The legend was later included by the Brothers Grimm in their collection of German legends (Deutsche Sagen 1865, no. 218).

According to the story as reported by Tschudi, a dragon lived in a cave near Stans (the Drachenloch near the top of Mueterschwandenberg), destroying cattle and causing much damage to the people of Wilen, to the point where the village had to be abandoned and came to be known as Ödwilen (deserted Wilen). The people of Unterwalden made several expeditions trying to kill the dragon with crossbows, but each time the dragon saw he was at a disadvantage, he quickly retired into his cave or ran up a steep slope like a lizard, where he was unreachable.
At this point, Winkelried, who had been banished from Unterwalden for manslaughter, asked whether he would be allowed back into the land if he would kill the dragon. This was accepted, and Struth attacked the dragon single-handedly, armed with a spear, to the point of which he had attached sharp barbs.
The dragon seeing that the attacker was alone came from his hiding-place and attacked with open jaws, and Winkelried was able to transfix the monster with his spear, hacking at it with his sword until it died.

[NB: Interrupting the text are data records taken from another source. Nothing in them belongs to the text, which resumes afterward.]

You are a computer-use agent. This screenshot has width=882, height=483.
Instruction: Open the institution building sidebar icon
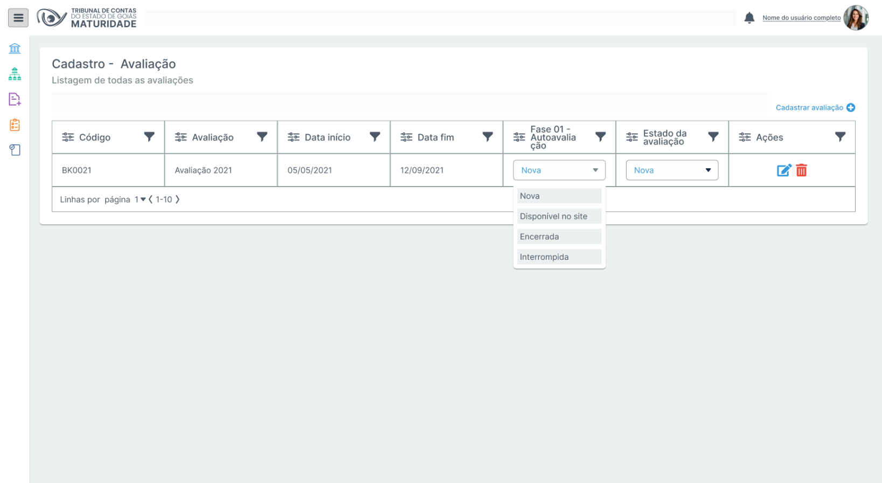click(15, 49)
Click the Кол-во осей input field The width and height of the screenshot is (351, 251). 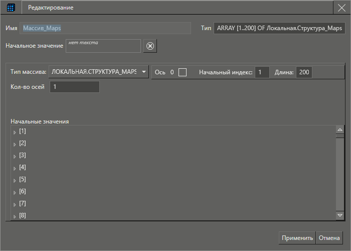[x=74, y=87]
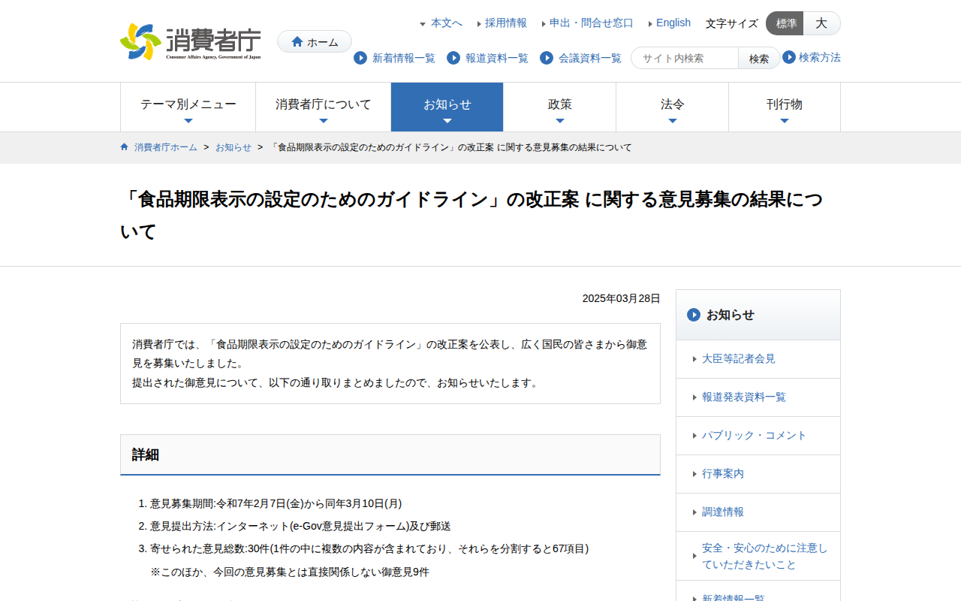Click the arrow icon beside 報道資料一覧
The height and width of the screenshot is (601, 961).
pos(453,58)
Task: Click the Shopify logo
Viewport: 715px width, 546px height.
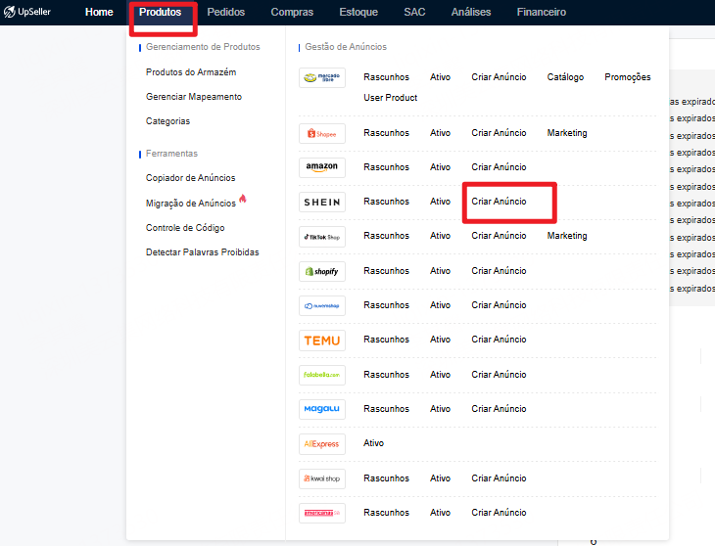Action: pyautogui.click(x=321, y=271)
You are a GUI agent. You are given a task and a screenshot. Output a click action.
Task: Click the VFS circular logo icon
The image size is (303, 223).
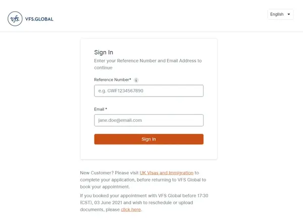tap(15, 19)
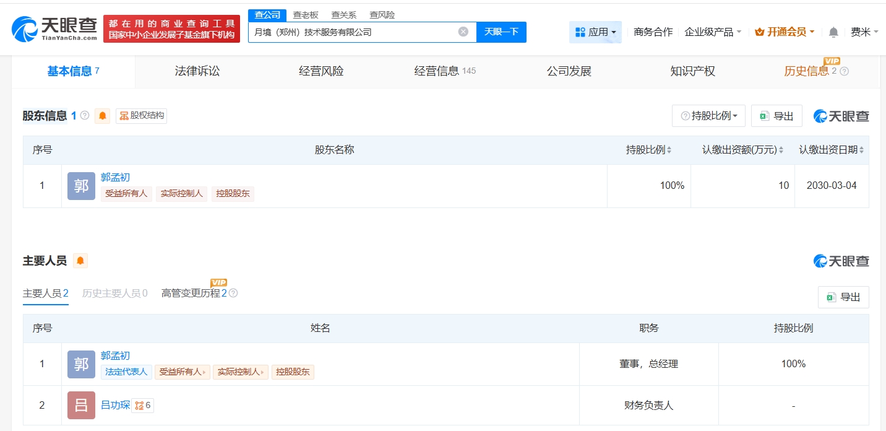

Glad for his victory, Winkelried lifted his sword over his head, thanking God, and the dragon's blood dripped from his sword blade on his body, poisoning him so that he died a few days later.

Toponymy referring to a dragon is found in Ennetmoos, where the historical Winkelried family originated. A Drachenried (dragon's fen) and Drachenloch (dragon's cave) are to the west of the village, and a Drachenkapelle (dragon chapel), also known as Winkelriedkapelle dedicated to Struth is south of the village, next to Wychried, the probable site of the original Winkelried estate.
The story is probably a recontextualisation of a much older dragon myth, put into a new historical context in late medieval folklore.
The "dragon" toponymy in this place has been associated with the older dragon narrative in the Nibelung cycle in 19th-century scholarship.